No matter what assets you are investing, investing carries a lot of risks. Interestingly, these risks are not all caused due to the volatility of the market or price fluctuations of your assets. A lot of investment risks are actually caused by the mistakes that people do while investing.
Knowing about common investing mistakes is very important to avoid mistakes. Every assets have its own unique mistake. Here are some common mistakes people make when they invest in stocks. If you are thinking to invest in stocks, you are prone to these mistakes and if you have already invested in the stock market, you might have already made these mistakes.
Expecting quick results
A lot of people start investing in stock market because they have seen some people get super rich through stock market. Therefore, when they buy stocks, they want to replicate the success stories, and hope that their stocks will shoot up in value within a week or in couple of months. When that doesn't happen, they get disappointed.
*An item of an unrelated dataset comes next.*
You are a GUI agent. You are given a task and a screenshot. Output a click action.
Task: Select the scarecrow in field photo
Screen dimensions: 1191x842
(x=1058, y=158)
They even could be making losses as stocks do not always shoot up they also go down and sometimes they are down for years.
Short term gains
Warren Buffet, a super successful stock investor, doesn't aim for short-term gains. Instead, he invests with a long-term vision, aiming for profits over 10-15 years. Sadly a lot of new investors are trying for short term gains. Sometimes you might be able to profit from short term investment, however, in most cases it is not possible to make profits within a period of 2-3 years or even 5-6 years. If you invest in stock market to make profits in few years and then move on, you might end up selling when the market is down.
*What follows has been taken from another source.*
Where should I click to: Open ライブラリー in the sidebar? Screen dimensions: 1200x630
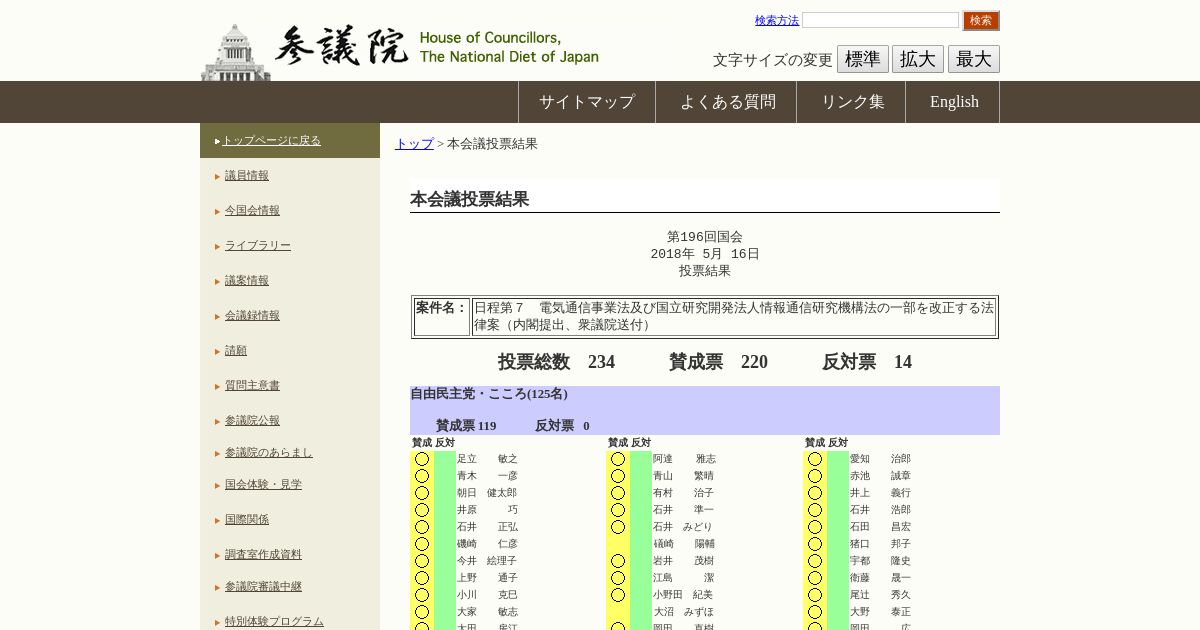click(257, 245)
Choosing stocks over businesses
Some people focus solely on picking individual stocks that are currently popular. Big Bull like Warren Buffet does something different. He chooses to invest in the business, not just it’s stocks. When does investing in business, in the context of stock market, actually mean? You choose to invest in the stocks from the companies that show potential to grow. You will have to see what the company sells and how it is performing in the market before buying stocks. When you invest this way, you're like a co-owner of the business, caring more about its long-term success than immediate gains.
Going by the hype
A lot of people buy stocks that are popular with investors. This can be really dangerous. A lot of companies are known to use false tactics to improve their stock performance in the market. Therefore, don’t go for popular option.